2

I have data from a PDF file that I am reading into R.

library(pdftools)
library(readr)
library(stringr)
library(dplyr)

results <- pdf_text("health_data.pdf") %>% 
  readr::read_lines()

When I read it in with this method, a character vector is returned. Multi-line information for a given column is spread out on different lines (and not all columns for each observation will have data.

A reproducible example is below:

ex_result <- c("03/11/2012 BES 3RD          BES inc and corp           no-            no- sale -",
  "           group with                           sale        no- sale",  
  "           boxes",                                                                   
  "03/11/2012 KRS six and    firefly                  45       mg/dL  100 - 200",        
  "           seven",                                                                   
  "03/11/2012 KRS core    ladybuyg            55       mg/dL  42 - 87")

I am trying to use read_fwf with fwf_widths as I read that it can handle multi-line input if you give the widths for multi-line records.

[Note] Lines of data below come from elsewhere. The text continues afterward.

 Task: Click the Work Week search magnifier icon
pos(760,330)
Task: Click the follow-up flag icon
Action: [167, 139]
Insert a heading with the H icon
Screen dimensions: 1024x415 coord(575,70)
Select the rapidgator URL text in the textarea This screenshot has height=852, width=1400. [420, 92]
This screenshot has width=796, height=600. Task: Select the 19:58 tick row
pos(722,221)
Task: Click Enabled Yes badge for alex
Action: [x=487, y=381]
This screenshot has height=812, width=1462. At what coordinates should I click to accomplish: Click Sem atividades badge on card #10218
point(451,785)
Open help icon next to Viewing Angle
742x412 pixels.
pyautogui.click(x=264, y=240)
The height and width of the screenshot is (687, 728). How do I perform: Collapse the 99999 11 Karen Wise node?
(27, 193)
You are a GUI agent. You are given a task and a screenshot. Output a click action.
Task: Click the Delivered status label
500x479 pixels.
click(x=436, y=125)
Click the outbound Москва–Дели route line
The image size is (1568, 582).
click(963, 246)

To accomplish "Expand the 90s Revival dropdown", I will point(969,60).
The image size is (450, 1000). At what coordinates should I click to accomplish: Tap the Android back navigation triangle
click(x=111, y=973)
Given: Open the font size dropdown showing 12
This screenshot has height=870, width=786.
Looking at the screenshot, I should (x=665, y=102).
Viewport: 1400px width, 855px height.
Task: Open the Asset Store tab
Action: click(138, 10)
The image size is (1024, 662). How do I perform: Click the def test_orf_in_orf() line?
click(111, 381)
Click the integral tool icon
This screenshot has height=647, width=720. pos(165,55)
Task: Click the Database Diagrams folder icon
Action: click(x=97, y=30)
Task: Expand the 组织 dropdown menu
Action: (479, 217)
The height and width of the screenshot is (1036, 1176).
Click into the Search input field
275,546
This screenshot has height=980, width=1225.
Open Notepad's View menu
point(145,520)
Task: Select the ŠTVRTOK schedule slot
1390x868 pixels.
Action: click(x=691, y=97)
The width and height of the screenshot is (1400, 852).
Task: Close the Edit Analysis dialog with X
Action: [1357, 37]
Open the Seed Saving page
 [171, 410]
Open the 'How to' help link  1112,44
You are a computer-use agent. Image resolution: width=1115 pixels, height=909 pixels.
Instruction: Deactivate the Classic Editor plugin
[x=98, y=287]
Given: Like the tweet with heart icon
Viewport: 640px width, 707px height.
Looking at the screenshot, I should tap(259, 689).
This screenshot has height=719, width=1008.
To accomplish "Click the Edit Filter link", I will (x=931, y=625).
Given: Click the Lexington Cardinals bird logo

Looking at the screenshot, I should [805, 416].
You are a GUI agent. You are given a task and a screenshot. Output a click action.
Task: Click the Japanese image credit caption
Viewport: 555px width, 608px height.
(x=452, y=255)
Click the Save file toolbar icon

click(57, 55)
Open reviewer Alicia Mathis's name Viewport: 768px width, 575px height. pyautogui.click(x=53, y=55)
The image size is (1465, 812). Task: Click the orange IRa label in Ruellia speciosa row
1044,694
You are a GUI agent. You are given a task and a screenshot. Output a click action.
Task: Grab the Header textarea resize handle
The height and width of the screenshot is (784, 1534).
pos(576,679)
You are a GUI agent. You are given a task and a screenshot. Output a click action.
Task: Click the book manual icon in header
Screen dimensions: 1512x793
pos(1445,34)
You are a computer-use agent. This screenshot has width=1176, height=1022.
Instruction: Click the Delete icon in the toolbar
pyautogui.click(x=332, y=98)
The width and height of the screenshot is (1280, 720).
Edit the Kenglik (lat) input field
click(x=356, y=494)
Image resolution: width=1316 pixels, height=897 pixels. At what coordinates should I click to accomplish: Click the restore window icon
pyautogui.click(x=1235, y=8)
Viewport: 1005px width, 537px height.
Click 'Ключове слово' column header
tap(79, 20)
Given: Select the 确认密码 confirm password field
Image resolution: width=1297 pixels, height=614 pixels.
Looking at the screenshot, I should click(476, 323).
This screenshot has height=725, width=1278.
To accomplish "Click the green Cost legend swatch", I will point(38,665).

ex_result_width <- read_fwf(ex_result, fwf_widths(
  c(10, 24, 16, 7, 5, 15,100), 
  c("date", "name","description", "value", "unit","range","ab_flag")))

I determined the sizes by typing in the console nchar with the longest string that I saw for that column.

Using fwf_widths I can get the date column by defining in the width = argument with 10 bytes, but for the NAME column if I set it to say 24 bytes it returns back columns concatenated instead of rows split to account for multi-line which then cascades to the other columns now having the wrong data and the rest being dropped when space has run out.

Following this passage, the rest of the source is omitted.